Weather and climate models must handle both highly oscillatory linear dynamics and important nonlinear advection effects while maintaining computational efficiency. To achieve large time-step sizes, models often use semi-Lagrangian advection methods combined with semi-implicit treatments of oscillatory linear dynamics. However, this can lead to dispersion effects, such as the attenuation of wave speed in fast atmospheric waves. Exponential integrators are numerical methods that can accurately solve highly oscillatory linear dynamics, allowing for large time steps and potential added parallelism. However, when these integrators are used with nonlinear dynamics, they typically require smaller time steps.

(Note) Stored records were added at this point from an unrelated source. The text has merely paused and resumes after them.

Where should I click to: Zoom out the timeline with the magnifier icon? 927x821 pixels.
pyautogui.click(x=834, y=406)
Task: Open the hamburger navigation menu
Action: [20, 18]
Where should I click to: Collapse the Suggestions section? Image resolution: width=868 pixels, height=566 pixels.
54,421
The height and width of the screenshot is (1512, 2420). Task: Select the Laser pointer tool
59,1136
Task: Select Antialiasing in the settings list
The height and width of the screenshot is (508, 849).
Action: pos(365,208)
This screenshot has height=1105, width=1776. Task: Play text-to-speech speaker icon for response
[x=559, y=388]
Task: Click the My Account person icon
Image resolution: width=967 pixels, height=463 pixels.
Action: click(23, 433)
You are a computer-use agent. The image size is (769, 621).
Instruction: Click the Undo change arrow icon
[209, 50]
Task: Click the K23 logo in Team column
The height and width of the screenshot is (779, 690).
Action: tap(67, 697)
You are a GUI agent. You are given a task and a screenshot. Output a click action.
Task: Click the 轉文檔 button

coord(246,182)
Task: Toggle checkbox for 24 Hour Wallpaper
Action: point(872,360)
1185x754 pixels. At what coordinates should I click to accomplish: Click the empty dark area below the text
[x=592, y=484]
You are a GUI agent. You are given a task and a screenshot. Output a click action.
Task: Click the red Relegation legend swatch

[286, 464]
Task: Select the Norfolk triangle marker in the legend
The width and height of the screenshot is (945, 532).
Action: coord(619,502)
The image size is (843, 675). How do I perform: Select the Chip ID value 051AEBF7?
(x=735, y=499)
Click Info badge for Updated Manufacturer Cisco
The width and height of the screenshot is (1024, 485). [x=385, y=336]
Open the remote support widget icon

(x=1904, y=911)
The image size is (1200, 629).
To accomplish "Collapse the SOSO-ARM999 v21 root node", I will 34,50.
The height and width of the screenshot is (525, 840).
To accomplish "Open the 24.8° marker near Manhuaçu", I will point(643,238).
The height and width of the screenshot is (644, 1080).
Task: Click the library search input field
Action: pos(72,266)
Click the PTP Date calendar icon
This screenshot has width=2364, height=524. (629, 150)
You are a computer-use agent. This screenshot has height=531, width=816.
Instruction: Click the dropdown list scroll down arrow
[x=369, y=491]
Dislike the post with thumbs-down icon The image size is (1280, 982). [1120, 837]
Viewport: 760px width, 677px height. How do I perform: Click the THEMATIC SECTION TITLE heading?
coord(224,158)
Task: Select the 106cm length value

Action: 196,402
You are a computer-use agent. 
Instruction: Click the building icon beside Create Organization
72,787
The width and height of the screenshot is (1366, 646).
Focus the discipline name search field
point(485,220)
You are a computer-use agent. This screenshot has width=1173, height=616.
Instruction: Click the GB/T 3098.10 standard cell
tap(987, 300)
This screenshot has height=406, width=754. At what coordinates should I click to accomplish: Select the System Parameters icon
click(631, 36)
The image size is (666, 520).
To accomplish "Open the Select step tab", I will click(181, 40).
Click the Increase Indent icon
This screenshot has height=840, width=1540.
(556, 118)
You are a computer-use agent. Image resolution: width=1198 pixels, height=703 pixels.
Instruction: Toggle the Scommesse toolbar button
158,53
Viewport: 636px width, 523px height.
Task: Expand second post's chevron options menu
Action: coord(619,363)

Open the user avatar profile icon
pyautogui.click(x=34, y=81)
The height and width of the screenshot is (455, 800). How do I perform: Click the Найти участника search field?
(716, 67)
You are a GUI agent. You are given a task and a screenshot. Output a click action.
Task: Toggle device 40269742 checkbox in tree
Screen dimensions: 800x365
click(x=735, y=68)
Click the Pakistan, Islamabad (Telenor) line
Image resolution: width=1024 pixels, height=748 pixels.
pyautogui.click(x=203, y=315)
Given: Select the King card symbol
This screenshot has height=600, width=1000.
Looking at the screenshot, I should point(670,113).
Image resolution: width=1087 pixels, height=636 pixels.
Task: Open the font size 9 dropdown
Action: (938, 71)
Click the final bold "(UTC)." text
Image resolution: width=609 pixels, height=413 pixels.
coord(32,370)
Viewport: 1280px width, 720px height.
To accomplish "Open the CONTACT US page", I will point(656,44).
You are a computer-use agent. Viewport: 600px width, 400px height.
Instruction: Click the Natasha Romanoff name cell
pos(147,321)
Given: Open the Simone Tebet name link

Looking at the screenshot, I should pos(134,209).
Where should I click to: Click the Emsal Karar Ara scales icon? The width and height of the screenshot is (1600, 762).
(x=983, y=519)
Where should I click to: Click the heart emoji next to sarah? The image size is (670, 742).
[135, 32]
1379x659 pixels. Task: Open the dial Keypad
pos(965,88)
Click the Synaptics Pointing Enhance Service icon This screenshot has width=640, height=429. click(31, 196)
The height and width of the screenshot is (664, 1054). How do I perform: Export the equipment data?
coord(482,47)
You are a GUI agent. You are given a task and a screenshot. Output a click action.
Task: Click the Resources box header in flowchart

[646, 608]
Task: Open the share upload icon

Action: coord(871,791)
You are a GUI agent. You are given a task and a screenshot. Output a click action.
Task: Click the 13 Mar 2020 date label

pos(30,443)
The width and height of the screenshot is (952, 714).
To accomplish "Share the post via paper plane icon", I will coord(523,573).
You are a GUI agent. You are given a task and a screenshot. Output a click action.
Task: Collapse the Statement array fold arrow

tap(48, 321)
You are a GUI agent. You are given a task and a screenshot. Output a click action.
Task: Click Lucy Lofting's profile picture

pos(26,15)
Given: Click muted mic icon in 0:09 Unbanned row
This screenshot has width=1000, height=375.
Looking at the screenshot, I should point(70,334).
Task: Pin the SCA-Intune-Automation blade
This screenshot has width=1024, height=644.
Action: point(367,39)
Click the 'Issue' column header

In this talk, we present a class of Semi-Lagrangian Exponential schemes. These schemes handle the exponential of the linear operator within a Lagrangian framework at each time step, aiming to bypass the time-step limitations of traditional exponential schemes and improve the solution of linear oscillatory dynamics compared to classic semi-implicit methods. The framework was first proposed in Peixoto & Schreiber (2019) and applied to the shallow water equations on an f-plane, demonstrating the feasibility of large time steps with exponential schemes. Recent work by Steinstraesser, Peixoto, and Schreiber (2024) has enhanced the accuracy and stability of these schemes, applying them to the rotating shallow water equations on the sphere. This new approach leverages the strengths of exponential integrators for linear dynamics and semi-Lagrangian methods for nonlinear advection, promising more efficient numerical simulations of geophysical fluid dynamics.